Going through security always raises my anxiety level and tests my ability to quickly and efficiently load the gray petri dish with my stuff, get through the X-ray machine without my pants falling down or the alarms sounding, then shuffling along to a spot to put my shoes and belt back on. Many times I’ve been waiting to go through security when I suddenly discovered forbidden items in one of my pockets, only to throw them away if there wasn’t someone around to take it home for me. I think this is how TSA officials get their stocking stuffers for Christmas.

I’m thinking it was my dad who was standing in line one time and discovered he hadn’t removed his pocket knife, which is something that he always carries with him. So with no way to get the knife home, he went back out to the curb in front of the terminals, found a planter box and buried his knife among the plants. He retrieved the knife from the planter box on his return trip, which makes me wonder how many other “treasures” are buried out there?
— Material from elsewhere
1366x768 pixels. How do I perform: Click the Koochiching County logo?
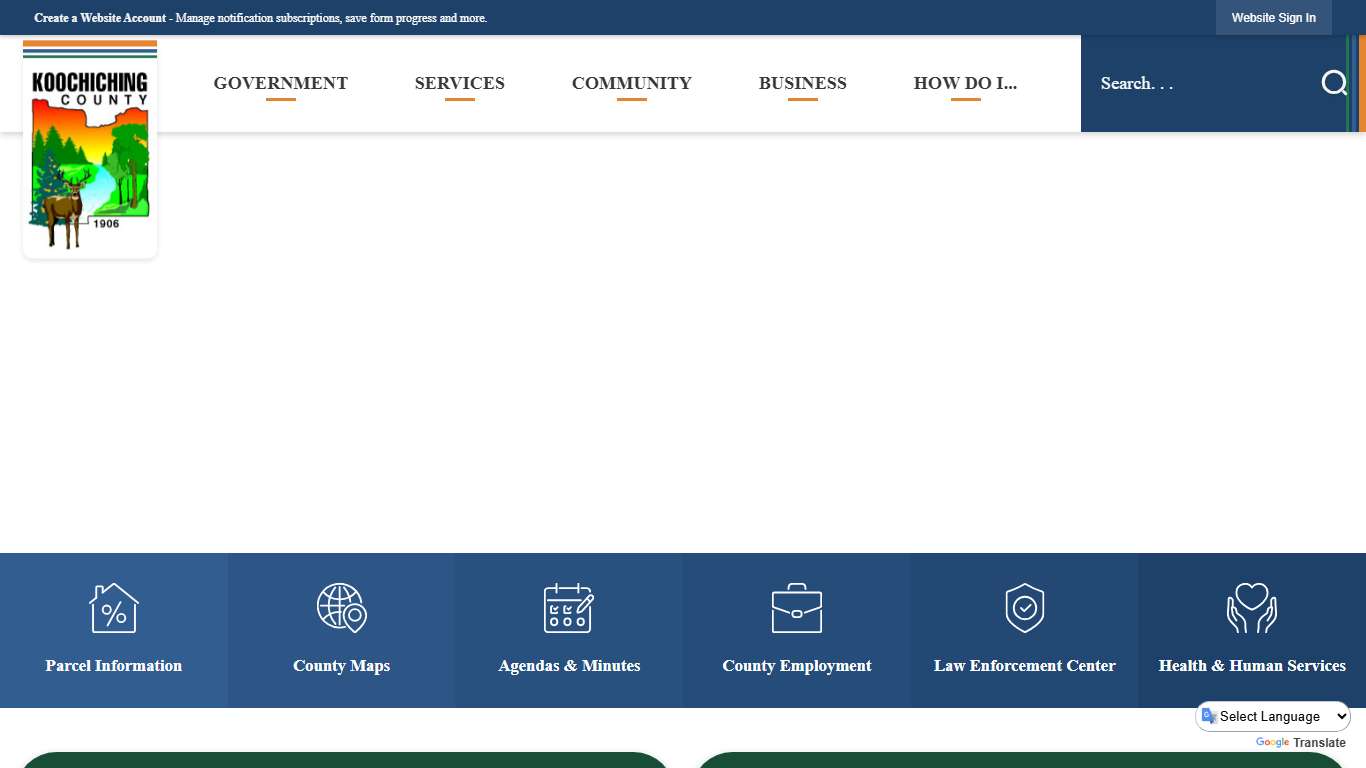coord(89,150)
Probably my most memorable experience going through security at the airport in Salt Lake was when I accompanied my mom and sister to the airport to see my sister off on her way back to Tennessee after a short visit. I thought I’d checked all my pockets but set the alarm off going through the metal detector. I removed my ring and it still went off, so they waved me through and had me stand away from everyone else while they checked me with the wand. At first they thought it might be the eyelets on my hunting boots, but the wand beeped as it passed my lower cargo pocket on my pants, which I thought I had already checked.

I stuck my hand deep into my pocket and grabbed what felt like a couple of D batteries that I must have left there. However, when I pulled them out, they weren’t batteries but a couple of #6 steel 12 gauge shotgun rounds that had been overlooked from my previous week’s duck hunting trip. Time stood still as the TSA agent looked me in the eye and inquired, “And just what are you planning on doing with those?”’

Horrified, I choked out a strangled “Giving them to you” and sheepishly handed them over. The ATF guys escorted me into a side room and grilled me about having live ammunition in an airport, finally releasing me with a promise to “Use a little common sense“

If you’re ever traveling through an airport with your family and see a plexiglass case containing prohibited items in it that people have tried to take on an airplane, and among those items you see two red plastic #6 steel shot duck loads, you can tell your kids, “I know the knucklehead those belong to.” And once again I’ll have retained the dubious title of “village Idiot.”